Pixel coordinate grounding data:

· · ·

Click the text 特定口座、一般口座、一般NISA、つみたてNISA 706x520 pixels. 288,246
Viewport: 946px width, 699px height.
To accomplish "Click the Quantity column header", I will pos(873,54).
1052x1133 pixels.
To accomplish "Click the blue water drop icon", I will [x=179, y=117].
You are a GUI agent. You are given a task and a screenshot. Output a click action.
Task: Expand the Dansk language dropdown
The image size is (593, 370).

· · ·

Starting at the line that contains "Viewport: 946px width, 699px height.", transcribe every line through the last line of the entries above, exactly, and nothing else.

Your response:
Viewport: 946px width, 699px height.
To accomplish "Click the Quantity column header", I will pos(873,54).
1052x1133 pixels.
To accomplish "Click the blue water drop icon", I will [x=179, y=117].
You are a GUI agent. You are given a task and a screenshot. Output a click action.
Task: Expand the Dansk language dropdown
The image size is (593, 370).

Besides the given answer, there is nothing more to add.